反平面塑性V形切口尖端应力和位移渐近解

提出了一种确定幂硬化材料反平面V形切口尖端应力和位移渐近解的主导项和高阶项的有效方法。首先通过在弹塑性理论基本方程中引入V形切口尖端应力场和位移场的渐近级数展开，建立以应力和位移为特征函数的非线性和线性常微分方程组。然后采用插值矩阵法求解常微分方程组，可得到多阶应力特征指数和其相对应的特征函数。该方法具有通用性强、精度高等优点，可处理任意开口角度和应变硬化指数的V形切口。典型算例验证了该方法的准确性和有效性。

Asymptotic Solutions of Plastic Stress and Displacement at V-Notch Tips Under Anti-Plane Shear

An efficient method was developed to determine the first- and high-order terms of asymptotic solutions of plastic stress and displacement near V-notch tips under anti-plane shear in power-law hardening materials. Through introduction of the asymptotic series expansions of stress and displacement fields around the V-notch tip into the fundamental equations of the elastoplastic theory, the governing ordinary differential equations (ODEs) with the stress and displacement eigen-functions were established.

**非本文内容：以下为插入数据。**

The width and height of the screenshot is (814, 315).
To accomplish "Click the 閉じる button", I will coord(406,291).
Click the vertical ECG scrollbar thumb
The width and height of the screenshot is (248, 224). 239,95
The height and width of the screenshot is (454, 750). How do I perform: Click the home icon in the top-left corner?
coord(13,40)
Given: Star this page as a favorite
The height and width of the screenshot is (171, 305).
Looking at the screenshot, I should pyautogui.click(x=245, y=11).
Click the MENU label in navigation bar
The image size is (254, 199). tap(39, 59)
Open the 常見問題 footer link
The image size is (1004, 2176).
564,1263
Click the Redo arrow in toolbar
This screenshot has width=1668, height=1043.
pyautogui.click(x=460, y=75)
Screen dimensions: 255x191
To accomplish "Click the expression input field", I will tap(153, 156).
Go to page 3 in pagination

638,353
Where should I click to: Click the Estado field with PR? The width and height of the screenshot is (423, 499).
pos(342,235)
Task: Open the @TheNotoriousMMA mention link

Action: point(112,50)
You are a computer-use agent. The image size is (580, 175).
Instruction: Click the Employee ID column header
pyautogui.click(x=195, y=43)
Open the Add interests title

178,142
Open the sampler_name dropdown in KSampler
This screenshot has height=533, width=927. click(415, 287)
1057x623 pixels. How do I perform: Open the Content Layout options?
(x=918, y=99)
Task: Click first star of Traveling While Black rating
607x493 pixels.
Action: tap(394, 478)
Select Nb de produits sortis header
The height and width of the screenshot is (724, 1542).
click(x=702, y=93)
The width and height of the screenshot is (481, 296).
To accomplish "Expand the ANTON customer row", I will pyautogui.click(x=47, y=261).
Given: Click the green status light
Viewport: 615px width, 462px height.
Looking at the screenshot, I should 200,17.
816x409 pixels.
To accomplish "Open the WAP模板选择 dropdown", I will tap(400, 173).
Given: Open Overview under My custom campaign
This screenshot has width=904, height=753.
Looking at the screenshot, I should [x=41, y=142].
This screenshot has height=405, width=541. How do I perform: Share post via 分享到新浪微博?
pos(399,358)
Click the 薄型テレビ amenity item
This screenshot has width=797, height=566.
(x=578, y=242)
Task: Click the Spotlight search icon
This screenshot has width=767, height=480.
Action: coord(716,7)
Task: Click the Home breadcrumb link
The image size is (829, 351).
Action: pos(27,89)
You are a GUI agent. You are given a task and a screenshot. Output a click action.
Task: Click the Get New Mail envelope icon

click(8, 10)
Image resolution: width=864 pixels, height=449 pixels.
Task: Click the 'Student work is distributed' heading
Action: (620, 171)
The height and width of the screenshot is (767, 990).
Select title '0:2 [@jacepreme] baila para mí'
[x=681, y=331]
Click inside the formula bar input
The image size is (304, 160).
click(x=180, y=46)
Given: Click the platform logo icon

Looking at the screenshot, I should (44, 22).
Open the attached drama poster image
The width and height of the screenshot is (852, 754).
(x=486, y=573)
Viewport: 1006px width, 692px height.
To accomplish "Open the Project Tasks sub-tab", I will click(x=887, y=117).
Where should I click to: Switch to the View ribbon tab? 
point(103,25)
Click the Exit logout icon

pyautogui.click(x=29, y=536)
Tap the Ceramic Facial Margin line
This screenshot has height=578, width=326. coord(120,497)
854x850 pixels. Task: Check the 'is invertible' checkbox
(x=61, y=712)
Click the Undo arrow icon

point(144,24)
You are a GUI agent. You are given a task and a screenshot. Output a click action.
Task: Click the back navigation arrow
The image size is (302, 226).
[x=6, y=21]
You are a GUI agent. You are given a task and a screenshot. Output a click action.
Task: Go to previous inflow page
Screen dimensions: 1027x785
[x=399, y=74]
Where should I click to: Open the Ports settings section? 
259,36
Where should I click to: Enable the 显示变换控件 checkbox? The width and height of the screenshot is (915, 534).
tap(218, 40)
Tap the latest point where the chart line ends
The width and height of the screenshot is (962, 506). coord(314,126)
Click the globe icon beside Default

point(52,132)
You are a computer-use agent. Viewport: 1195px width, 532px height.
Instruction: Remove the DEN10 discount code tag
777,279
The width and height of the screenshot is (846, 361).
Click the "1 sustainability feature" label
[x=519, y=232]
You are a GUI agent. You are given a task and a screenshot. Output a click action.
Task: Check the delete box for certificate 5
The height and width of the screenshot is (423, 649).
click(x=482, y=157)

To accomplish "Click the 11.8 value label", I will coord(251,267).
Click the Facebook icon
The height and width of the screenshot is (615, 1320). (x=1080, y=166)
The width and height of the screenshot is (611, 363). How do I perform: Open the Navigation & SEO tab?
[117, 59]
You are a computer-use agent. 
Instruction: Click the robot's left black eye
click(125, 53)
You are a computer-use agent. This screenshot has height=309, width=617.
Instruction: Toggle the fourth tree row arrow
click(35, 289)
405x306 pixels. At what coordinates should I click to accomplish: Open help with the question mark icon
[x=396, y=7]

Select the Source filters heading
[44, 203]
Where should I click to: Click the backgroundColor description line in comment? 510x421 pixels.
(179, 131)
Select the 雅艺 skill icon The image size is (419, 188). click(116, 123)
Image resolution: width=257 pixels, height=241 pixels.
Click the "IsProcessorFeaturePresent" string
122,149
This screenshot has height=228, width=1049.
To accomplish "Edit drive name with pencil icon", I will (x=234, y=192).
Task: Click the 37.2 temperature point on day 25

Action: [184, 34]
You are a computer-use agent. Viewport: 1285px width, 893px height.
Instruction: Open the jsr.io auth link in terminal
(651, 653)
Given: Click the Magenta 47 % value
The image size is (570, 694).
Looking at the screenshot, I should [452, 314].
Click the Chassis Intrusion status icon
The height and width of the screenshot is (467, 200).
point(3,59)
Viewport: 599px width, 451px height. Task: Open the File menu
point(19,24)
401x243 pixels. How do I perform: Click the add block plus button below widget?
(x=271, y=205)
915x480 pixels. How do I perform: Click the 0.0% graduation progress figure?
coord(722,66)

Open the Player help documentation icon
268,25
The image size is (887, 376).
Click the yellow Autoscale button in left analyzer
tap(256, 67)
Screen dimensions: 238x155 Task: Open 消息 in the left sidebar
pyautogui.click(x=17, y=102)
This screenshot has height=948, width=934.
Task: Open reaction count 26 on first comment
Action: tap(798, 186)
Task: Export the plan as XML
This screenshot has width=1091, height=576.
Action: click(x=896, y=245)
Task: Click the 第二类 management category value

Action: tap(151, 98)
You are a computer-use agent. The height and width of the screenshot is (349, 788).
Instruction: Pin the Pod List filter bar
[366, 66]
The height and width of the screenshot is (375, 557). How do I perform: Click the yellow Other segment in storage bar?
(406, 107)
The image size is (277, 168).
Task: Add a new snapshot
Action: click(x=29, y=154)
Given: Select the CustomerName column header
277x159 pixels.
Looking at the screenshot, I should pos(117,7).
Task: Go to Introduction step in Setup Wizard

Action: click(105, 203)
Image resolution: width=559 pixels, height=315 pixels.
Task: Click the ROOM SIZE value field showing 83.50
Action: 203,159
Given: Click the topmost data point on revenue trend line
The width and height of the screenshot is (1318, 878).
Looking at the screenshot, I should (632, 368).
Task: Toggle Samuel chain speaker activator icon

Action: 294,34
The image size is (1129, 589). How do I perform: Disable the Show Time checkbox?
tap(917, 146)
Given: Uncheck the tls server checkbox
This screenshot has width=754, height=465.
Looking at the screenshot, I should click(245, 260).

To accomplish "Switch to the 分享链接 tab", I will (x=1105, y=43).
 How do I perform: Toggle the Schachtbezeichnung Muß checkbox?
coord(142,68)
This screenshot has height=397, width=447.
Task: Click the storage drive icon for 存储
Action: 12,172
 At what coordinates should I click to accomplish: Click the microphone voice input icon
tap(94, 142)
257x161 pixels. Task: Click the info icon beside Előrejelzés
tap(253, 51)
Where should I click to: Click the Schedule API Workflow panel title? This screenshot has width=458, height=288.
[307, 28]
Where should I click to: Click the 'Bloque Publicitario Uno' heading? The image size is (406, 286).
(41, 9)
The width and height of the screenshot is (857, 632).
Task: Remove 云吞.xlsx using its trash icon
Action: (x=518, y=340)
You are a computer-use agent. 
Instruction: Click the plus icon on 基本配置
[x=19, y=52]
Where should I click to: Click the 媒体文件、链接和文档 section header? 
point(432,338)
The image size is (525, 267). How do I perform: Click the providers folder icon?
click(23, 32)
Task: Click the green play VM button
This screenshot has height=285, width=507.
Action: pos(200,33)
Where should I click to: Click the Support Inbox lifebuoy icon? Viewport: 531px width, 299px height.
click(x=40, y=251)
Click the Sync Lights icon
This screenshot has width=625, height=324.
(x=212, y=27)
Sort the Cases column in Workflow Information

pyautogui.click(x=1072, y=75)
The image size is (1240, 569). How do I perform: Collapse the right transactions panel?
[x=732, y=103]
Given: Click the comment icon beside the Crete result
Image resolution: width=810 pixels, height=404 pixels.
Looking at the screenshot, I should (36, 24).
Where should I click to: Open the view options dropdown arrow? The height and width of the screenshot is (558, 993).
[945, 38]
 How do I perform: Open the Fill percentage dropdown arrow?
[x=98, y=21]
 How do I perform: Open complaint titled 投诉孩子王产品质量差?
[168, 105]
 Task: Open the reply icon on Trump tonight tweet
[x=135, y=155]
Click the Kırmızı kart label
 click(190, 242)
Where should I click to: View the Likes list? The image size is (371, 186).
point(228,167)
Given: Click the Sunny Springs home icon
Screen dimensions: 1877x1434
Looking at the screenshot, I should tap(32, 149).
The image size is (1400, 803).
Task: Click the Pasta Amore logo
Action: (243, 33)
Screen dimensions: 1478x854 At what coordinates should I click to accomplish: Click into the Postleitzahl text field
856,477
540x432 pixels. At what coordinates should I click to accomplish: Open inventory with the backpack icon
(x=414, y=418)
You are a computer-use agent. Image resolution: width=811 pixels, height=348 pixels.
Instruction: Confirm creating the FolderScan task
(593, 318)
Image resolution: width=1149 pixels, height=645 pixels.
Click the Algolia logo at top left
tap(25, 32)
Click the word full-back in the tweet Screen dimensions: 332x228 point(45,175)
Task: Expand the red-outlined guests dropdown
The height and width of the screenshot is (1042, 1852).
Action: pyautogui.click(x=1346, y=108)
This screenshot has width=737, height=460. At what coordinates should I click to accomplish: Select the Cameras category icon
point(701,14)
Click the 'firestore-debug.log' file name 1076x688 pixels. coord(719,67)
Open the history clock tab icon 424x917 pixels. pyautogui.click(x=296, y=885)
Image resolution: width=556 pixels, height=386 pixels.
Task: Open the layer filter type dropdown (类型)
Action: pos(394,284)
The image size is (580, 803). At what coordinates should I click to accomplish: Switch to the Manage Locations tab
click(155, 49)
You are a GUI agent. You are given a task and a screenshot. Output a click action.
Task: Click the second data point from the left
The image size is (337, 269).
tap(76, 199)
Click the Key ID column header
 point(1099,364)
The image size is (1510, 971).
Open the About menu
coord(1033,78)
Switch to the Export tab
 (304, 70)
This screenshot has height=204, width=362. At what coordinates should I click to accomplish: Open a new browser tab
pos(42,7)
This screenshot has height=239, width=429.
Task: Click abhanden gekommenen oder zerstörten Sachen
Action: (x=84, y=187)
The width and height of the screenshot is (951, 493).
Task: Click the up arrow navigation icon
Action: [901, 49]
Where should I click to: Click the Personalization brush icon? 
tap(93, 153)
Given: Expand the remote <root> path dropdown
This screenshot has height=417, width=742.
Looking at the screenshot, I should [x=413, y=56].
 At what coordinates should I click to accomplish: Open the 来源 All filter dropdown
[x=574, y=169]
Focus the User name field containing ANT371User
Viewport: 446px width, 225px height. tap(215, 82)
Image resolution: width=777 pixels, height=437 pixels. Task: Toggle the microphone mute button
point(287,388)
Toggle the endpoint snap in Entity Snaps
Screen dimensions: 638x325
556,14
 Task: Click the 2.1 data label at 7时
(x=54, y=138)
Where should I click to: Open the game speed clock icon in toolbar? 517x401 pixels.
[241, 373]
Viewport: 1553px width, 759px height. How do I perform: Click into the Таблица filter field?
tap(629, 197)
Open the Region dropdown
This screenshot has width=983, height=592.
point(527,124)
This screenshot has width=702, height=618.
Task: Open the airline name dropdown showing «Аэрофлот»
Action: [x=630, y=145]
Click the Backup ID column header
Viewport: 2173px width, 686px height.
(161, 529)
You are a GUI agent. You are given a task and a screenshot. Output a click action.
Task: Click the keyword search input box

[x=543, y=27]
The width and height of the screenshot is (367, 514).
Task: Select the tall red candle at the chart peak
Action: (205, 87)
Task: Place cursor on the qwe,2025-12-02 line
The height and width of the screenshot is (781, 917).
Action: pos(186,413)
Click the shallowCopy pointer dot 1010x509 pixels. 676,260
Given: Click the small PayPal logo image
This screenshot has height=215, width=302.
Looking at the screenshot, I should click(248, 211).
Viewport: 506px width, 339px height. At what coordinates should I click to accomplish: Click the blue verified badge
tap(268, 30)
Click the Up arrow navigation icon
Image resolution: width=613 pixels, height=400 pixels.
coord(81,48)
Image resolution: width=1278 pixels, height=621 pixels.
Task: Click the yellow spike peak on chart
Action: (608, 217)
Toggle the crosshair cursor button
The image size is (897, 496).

Then the interpolating matrix method was employed to solve the resulting nonlinear and linear ODEs. Consequently, the high-order stress exponents and the associated eigen-solutions were obtained. The presented method, being capable of dealing with the V-notches with arbitrary opening angles and strain hardening indexes under anti-plane shear, has the advantages of great versatility and high accuracy. Typical examples were given to demonstrate the accuracy and effectiveness of this method.